(no title)
comex
|
26 days ago
If you already know where the start of the opening tag is, then I think a regex is capable of finding the end of that same opening tag, even in cases like yours. In that sense, it’s possible to use a regex to parse a single tag. What’s not possible is finding opening tags within a larger fragment of HTML.
kstrauser|26 days ago
You need a context-free grammar to correctly parse HTML with its quoting rules, and escaping, and embedded scripts and CDATA, etc. etc. etc. I don't think any common regex libraries are as powerful as CFGs.
Basically, you can get pretty far with regexes, but it's provably (like in a rigorous compsci kinda way) impossible to correctly parse all valid HTML with only regular expressions.
marcosdumay|26 days ago
DemocracyFTW2|25 days ago
This is what MDN (https://developer.mozilla.org/en-US/docs/Web/HTML/Guides/Com...) has to say:
Comments start with the string `<!--` and end with the string `-->`, generally with text in between. This text cannot start with the string `>` or `->`, cannot contain the strings `-->` or `--!>`, nor end with the string `<!-`, though `<!` is allowed. [...] The above is true for XML comments as well. In addition, in XML, such as in SVG or MathML markup, a comment cannot contain the character sequence `--`.
Meaning that you can recognize HTML comments with (one branch of) a RegEx—you start wherever you see `<!--` and consume everything up to one of the listed alternatives. No nesting required.
Be it said that I find the precise rules too convoluted for what they do. Especially XML's prohibition on `--` in comments is ridiculous taken on its own. First you tell me that a comment ends with three characters `-->`, and then you tell me I can't use the specific substring `--`, either? And why can't I use `--!>`?
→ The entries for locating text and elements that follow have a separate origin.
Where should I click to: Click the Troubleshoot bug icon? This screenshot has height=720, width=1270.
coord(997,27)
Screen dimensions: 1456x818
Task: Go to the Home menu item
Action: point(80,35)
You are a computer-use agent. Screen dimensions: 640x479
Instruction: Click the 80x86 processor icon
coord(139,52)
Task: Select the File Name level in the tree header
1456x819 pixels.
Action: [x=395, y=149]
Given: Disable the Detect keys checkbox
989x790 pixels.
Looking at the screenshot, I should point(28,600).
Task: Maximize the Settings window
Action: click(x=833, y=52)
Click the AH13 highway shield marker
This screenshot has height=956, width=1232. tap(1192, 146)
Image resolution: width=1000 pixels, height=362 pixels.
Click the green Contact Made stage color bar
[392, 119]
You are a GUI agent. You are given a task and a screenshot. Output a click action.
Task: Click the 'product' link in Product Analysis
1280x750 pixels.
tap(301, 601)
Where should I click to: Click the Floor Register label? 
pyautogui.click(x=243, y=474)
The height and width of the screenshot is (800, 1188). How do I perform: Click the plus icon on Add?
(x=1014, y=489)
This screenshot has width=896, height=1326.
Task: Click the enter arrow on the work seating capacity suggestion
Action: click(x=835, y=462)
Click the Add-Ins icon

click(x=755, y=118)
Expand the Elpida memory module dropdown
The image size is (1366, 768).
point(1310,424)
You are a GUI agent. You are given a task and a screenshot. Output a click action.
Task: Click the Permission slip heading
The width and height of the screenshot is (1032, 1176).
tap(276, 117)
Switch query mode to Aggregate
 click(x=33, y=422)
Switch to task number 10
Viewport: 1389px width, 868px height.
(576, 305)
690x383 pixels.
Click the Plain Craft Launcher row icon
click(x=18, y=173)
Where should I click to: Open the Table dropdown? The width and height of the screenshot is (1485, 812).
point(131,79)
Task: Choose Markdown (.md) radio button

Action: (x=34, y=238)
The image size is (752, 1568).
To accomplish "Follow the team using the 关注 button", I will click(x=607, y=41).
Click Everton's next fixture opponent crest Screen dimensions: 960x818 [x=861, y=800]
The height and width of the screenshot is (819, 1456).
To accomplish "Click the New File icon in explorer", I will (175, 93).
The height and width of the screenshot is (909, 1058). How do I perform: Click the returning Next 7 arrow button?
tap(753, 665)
An interesting bit here is that AFAIK the `<!` syntax was used in SGML as one of the alternatives to write a 'lone tag', so instead of `<hr></hr>` or `<hr/>` (XHTML) or `<hr>` (HTML) you could write `<!hr>` to denote a tag with no content. We should have kept this IMO.
*EDIT* On the quoted HTML source you see things like `-—` (hyphen-minus, em-dash). This is how the Vivaldi DevTools render it; my text editor and HN comment system did not alter these characters. I have no idea whether Chrome's rendering engine internally uses these em-dashes or whether it's just a quirk in DevTool text output.